Fickle teens love Apple more than ever, survey shows

iphonecon.png
And what if iPhone 6 looks like this?
ConceptsiPhone/YouTube screenshot by Chris Matyszczyk/CNET

The last time teenagers were consistent was the first time teenagers were consistent.

Their winds of change rarely abate and their judgments are as instant as the worst coffee.

Yet they seem to have a weird thing for Apple.

Piper Jaffray’s Taking Stock With Teens report for spring 2014 told us about the drift from Facebook that many see and hope continues.

However, the figures also showed what appears to be a peculiar commitment to Apple. Of these respondents, 61 percent owned an iPhone; 67 percent expect their next phone to be an iPhone.

It’s enough to make Samsung sue for unfair competition.

How can it be that with all the Samsung offerings — and its often fine advertising — Apple can appear to have this odd marriage with the fickle teenage mind?

I checked the same survey from a year ago. A mere 48 percent of US teens then said they owned an iPhone. But 62 percent said their next phone would be Apple’s.

The surveyors this year talked to 7,500 teens, whose average age was 16.4. Most were from families whose household income was $55,000.

The two dominant brands were Nike in apparel and Apple in electronics.

Sixty percent of these kids own a tablet. The choice of 66 percent of the ones who do was the iPad.

Some might think that these respondents need very close examination and supervision on hearing that 17 percent of them insisted that they would pay $350 for an iWatch.

Whose $350 might that be? I wasn’t aware McDonald’s was paying so well these days.

Still, if these numbers are even vaguely accurate — and Piper Jaffray has often been rather keen on the Apple brand — they must make for furrowed brows at Apple’s competitors.

It’s not even as if Apple panders to various teenage groups by releasing multifarious versions of its phones.

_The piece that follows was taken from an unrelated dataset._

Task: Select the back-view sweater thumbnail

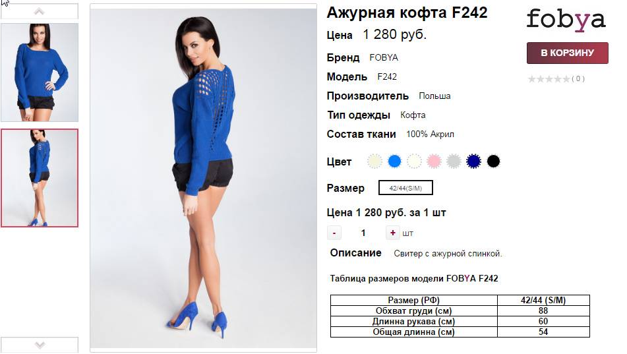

Can it really be that teens want, in such overwhelming numbers, to be seen with an iPhone?

Because being seen with the right image-definer is vitally important to these impressionable beings.

These results contrast markedly with a survey performed by Buzz Marketing last year. It insisted that, in teen eyes, Apple was done.

More Technically Incorrect

It added that it was Samsung’s Galaxy and Microsoft’s Surface that were quickening young people’s pulse rates.

Perhaps, though, it’s the pull of the teenage crowd, addled by Apple’s alleged coolness, that makes teens too afraid to branch away.

The Piper Jaffray survey shows that the number of teens owning an iPhone almost doubled in two years.

One should never truly take a teen’s word (or a survey’s) for anything. They make telemarketers seem like men of the cloth.

But if a brand that has turned into one of the world’s biggest companies truly has such an apparent hold on teen emotions, there may be a couple of conclusions.

One, the iPhone’s design — rather than some trickery of advertising — has maintained its extremely high level.

And two, somehow competing phones haven’t yet managed to inspire in enormous numbers.

Which, given how prepared teens are to say that something, um, “sucks,” shouldn’t be that hard, should it?